- [TASK MATERIAL]

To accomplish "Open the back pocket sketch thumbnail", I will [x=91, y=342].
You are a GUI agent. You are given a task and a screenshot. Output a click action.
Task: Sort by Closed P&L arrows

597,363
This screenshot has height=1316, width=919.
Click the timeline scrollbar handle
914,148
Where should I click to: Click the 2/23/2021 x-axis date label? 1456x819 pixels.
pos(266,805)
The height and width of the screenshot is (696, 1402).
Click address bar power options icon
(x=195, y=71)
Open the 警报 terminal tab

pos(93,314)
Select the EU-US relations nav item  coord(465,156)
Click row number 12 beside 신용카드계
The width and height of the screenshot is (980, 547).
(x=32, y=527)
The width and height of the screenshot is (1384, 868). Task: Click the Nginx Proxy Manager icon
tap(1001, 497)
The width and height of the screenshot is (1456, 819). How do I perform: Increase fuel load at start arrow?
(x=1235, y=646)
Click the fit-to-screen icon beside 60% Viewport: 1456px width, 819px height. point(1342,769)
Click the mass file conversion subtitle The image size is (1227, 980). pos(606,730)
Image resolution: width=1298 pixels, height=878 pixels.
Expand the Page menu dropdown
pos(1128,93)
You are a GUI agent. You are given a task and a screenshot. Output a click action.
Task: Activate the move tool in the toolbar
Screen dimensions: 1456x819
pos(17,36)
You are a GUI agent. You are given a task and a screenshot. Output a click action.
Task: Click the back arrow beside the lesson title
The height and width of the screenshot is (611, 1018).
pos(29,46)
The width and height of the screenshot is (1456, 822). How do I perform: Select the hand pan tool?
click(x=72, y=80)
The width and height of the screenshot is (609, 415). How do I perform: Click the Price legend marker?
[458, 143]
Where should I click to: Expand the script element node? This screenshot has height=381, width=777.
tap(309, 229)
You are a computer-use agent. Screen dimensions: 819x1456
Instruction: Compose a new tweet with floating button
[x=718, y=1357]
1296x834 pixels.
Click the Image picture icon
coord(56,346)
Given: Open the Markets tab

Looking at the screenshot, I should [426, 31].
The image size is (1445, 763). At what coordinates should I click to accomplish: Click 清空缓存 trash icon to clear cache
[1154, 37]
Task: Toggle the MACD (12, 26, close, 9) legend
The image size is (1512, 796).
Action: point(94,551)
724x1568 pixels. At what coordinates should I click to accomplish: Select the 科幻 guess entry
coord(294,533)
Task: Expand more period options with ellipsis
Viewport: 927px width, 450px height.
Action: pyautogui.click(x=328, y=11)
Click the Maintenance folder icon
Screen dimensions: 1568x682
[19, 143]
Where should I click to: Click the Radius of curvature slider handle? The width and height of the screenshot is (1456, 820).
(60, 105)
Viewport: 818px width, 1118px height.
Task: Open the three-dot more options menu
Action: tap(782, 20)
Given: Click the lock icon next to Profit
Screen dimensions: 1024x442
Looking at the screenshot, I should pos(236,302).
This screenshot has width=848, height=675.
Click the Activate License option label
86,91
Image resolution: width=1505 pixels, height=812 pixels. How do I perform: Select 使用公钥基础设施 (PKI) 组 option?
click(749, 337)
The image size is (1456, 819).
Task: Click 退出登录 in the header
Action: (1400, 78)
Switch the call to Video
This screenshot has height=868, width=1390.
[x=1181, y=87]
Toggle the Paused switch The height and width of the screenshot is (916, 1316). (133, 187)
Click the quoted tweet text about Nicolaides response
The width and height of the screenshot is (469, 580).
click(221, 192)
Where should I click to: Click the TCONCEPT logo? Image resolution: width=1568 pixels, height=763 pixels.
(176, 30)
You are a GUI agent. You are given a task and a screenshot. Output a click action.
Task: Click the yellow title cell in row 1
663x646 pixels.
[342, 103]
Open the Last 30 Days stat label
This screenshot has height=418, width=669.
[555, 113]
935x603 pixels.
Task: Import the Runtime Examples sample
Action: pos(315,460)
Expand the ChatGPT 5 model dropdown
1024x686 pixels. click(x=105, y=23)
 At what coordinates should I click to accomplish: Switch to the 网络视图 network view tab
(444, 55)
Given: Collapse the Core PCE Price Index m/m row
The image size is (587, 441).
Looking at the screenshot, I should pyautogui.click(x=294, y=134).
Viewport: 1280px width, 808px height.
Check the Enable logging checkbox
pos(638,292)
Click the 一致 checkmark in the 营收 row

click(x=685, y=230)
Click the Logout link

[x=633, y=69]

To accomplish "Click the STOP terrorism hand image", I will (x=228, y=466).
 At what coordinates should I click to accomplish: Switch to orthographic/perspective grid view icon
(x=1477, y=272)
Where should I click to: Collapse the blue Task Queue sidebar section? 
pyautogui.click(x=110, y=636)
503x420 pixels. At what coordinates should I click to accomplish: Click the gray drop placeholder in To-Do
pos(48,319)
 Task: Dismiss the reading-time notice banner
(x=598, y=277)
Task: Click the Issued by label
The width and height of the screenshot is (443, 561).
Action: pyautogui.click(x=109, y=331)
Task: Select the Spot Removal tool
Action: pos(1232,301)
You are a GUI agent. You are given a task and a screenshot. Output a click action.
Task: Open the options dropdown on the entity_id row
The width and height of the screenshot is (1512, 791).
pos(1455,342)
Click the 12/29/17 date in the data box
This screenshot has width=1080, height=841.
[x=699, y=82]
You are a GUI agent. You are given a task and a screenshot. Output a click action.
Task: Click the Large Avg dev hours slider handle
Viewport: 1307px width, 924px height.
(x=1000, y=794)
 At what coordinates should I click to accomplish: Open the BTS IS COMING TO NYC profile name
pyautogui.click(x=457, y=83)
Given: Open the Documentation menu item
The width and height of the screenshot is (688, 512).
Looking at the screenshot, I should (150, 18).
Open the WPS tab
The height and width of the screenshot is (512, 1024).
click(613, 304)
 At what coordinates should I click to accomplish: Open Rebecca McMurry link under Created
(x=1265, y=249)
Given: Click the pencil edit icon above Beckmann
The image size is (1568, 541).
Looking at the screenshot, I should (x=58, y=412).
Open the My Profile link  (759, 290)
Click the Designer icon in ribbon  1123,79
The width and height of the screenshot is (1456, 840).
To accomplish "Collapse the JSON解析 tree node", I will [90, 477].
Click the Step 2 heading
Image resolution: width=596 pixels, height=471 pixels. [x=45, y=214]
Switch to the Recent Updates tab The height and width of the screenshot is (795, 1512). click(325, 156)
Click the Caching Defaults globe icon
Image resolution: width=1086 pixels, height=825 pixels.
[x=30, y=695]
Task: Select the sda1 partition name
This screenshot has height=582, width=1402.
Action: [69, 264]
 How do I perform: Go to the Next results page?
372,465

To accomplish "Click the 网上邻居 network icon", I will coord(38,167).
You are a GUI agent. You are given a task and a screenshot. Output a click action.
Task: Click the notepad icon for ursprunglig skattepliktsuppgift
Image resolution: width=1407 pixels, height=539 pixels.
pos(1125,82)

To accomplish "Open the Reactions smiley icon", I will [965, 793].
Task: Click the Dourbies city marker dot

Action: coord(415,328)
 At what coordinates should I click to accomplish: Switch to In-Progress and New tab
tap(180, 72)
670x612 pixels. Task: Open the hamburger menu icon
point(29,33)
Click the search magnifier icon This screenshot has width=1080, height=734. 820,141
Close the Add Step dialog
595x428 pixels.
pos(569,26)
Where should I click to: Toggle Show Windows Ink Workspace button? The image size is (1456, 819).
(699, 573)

- [GIVEN REQUEST] Can you turn the part above that opens with the line containing "At what coordinates should I click to accomplish: Open the" and closes with the line containing "I will coord(38,167)." into a numbered list, leaving out blank lines?

- [FINISHED TASK]
1.  At what coordinates should I click to accomplish: Open the BTS IS COMING TO NYC profile name
2. pyautogui.click(x=457, y=83)
3. Given: Open the Documentation menu item
4. The width and height of the screenshot is (688, 512).
5. Looking at the screenshot, I should (150, 18).
6. Open the WPS tab
7. The height and width of the screenshot is (512, 1024).
8. click(613, 304)
9.  At what coordinates should I click to accomplish: Open Rebecca McMurry link under Created
10. (x=1265, y=249)
11. Given: Click the pencil edit icon above Beckmann
12. The image size is (1568, 541).
13. Looking at the screenshot, I should (x=58, y=412).
14. Open the My Profile link  (759, 290)
15. Click the Designer icon in ribbon  1123,79
16. The width and height of the screenshot is (1456, 840).
17. To accomplish "Collapse the JSON解析 tree node", I will [90, 477].
18. Click the Step 2 heading
19. Image resolution: width=596 pixels, height=471 pixels. [x=45, y=214]
20. Switch to the Recent Updates tab The height and width of the screenshot is (795, 1512). click(325, 156)
21. Click the Caching Defaults globe icon
22. Image resolution: width=1086 pixels, height=825 pixels.
23. [x=30, y=695]
24. Task: Select the sda1 partition name
25. This screenshot has height=582, width=1402.
26. Action: [69, 264]
27.  How do I perform: Go to the Next results page?
28. 372,465
29. To accomplish "Click the 网上邻居 network icon", I will coord(38,167).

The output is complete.